### RECORDS PROVIDED ###
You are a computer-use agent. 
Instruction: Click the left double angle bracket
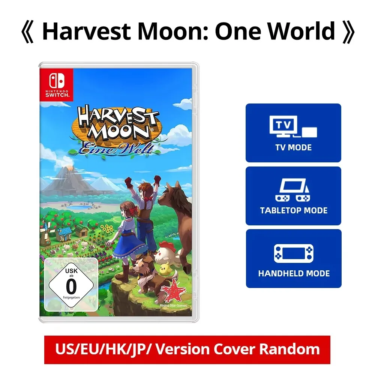click(27, 32)
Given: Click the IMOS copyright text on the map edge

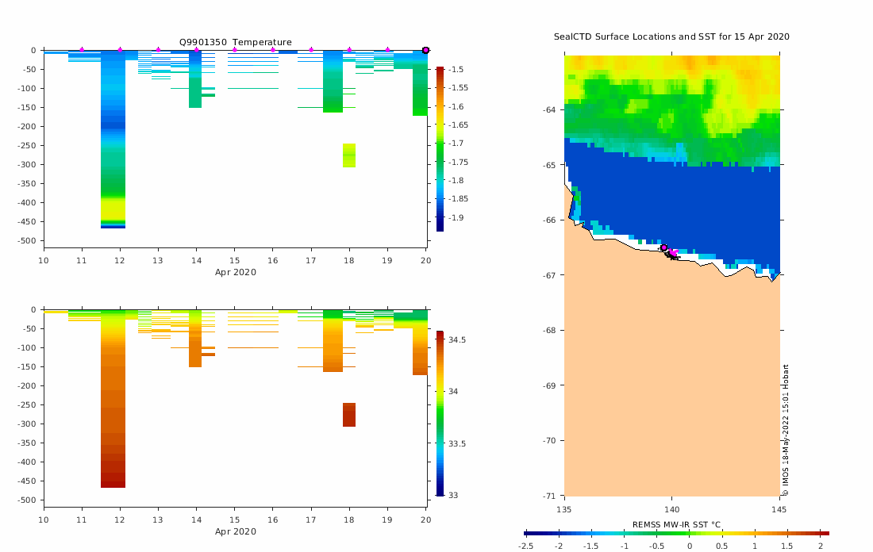Looking at the screenshot, I should (786, 430).
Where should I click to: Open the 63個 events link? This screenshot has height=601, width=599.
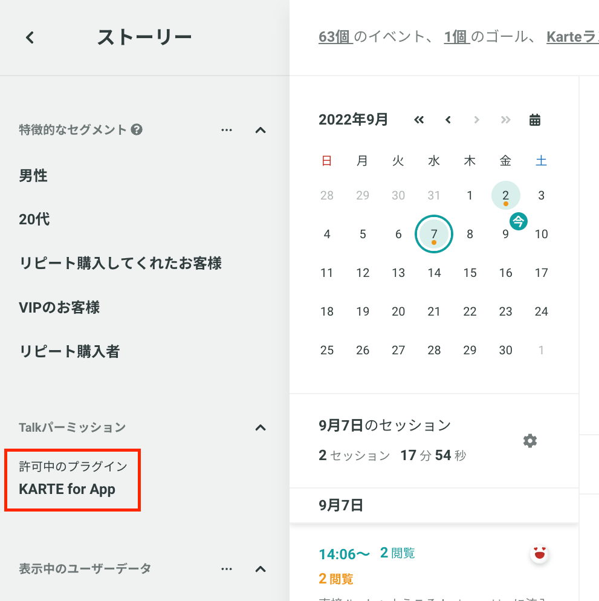335,37
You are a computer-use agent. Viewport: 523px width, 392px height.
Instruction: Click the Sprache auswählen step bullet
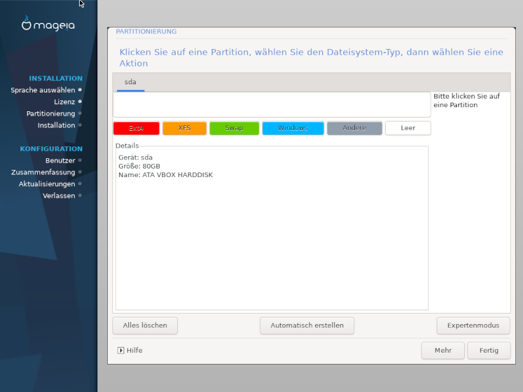[80, 90]
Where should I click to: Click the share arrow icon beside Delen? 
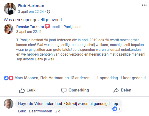pyautogui.click(x=116, y=90)
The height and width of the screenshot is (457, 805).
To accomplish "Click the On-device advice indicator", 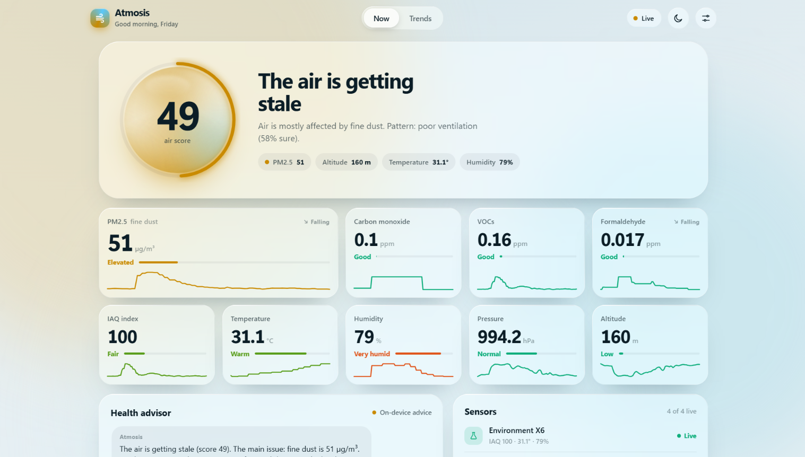I will 402,412.
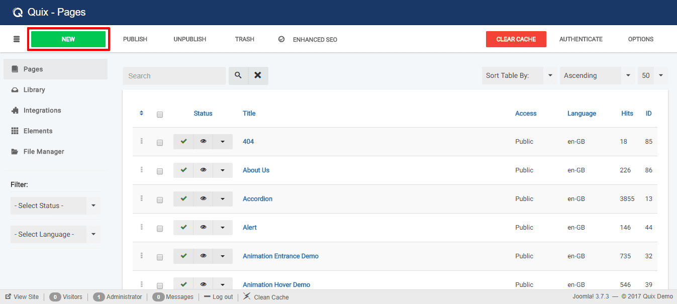Screen dimensions: 677x304
Task: Open the Sort Table By dropdown
Action: (518, 75)
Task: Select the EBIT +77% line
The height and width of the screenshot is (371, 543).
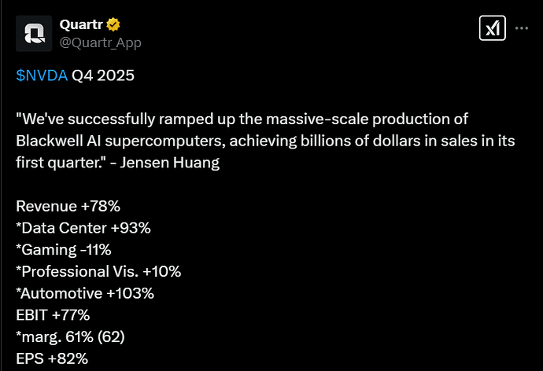Action: click(53, 315)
###
* EXERCISE INSTRUCTIONS
Look for the string "computer" in the data above and return every line that has it.

* YOUR RESPONSE
You are a computer-use agent. 
You are a computer-use agent. Viewport: 523px width, 392px height.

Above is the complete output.